A federal appeals court Monday refused to block the testimony of presidential aide Bruce Lindsey before the Monica Lewinsky grand jury.

The White House had asked the appeals court to issue a stay preventing Lindsey from testifying until the Supreme Court decides whether to intervene in the matter.

Supreme Court officials say the Clinton administration's emergency request for an order to block the testimony immediately went to Chief Justice William Rehnquist. He could decide the issue himself or send the matter to the full court.

Lindsey is the president's closest confidant and a White House lawyer. Lindsey argues that because he's a lawyer, conversations he has with the president should be confidential.

Meanwhile at the White House, officials are holding their breath waiting for word on the outcome of tests on Monica Lewinsky's dress, CBS News Senior White House Correspondent Scott Pelley reports.

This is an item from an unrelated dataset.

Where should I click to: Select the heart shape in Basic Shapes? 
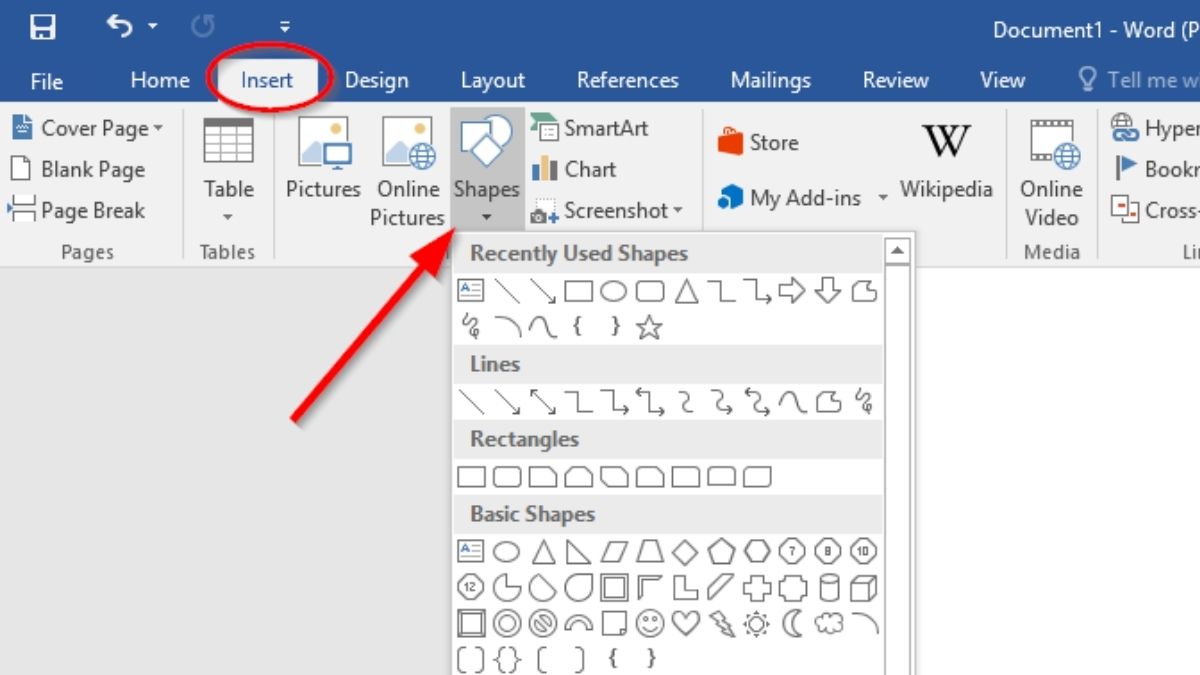point(685,624)
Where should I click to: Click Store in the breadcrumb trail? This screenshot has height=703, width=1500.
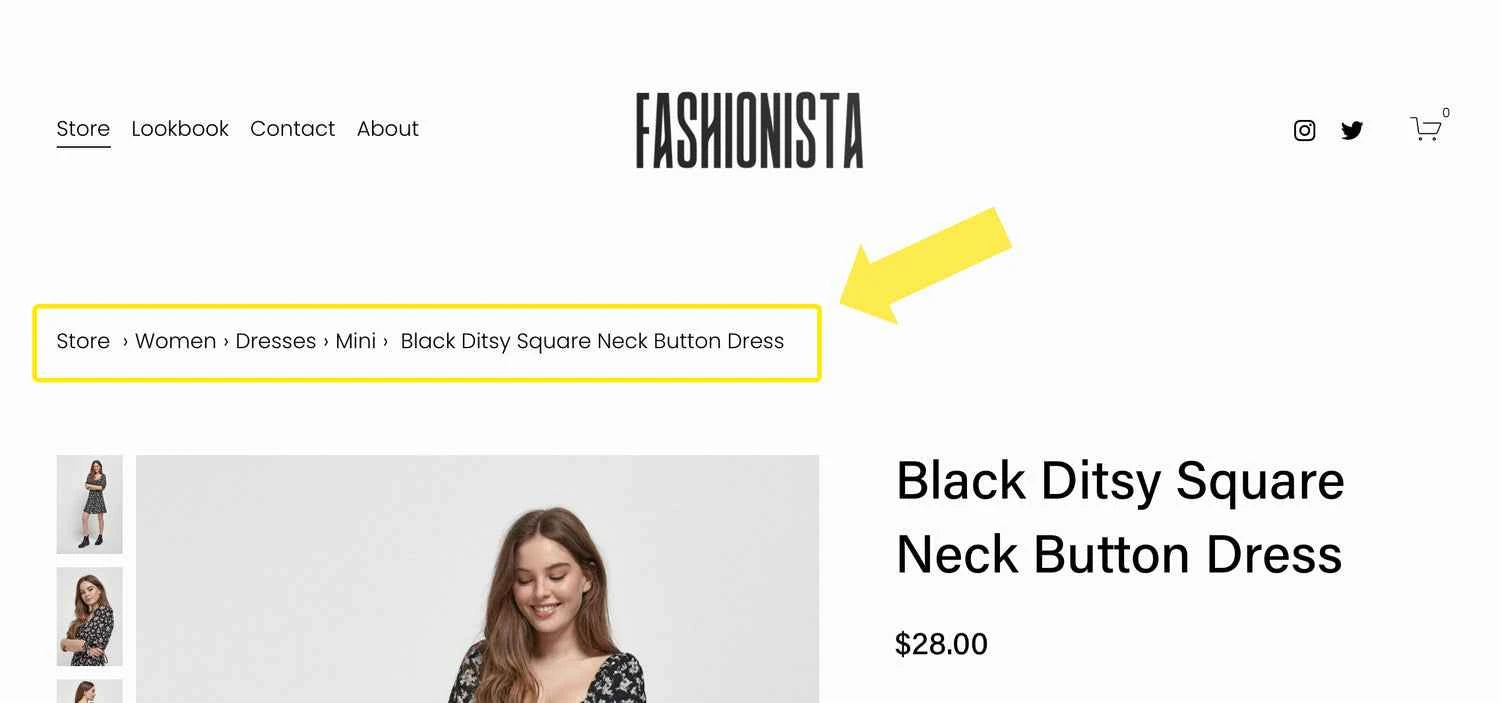83,341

The FBI is conducting the tests to determine whether, as Lewinsky claims, a stain on the dress contains Mr. Clinton's semen.

Sources tell CBS News that Lewinsky will not be appearing before the grand jury on Tuesday, but when she does, her testimony may take as little as one day.

In the meantime, Mr. Clinton is preparing for his date before the grand jury.

A White House spokesman said Monday that the president "said he told the truth and that he will continue to tell the truth." But the fact is, virtually no one here knows what Mr. Clinton is planning.

In a sense, the president has become estranged from the White House. He has been isolated by his attorneys, David Kendall, Mickey Kantor and White House counsel Charles Ruff.

It was they who virtually silenced the president on this issue, who hid Mr. Clinton's subpoena from top aides and told the public Mr. Clinton's testimony would be taped when in fact the grand jury will see him live.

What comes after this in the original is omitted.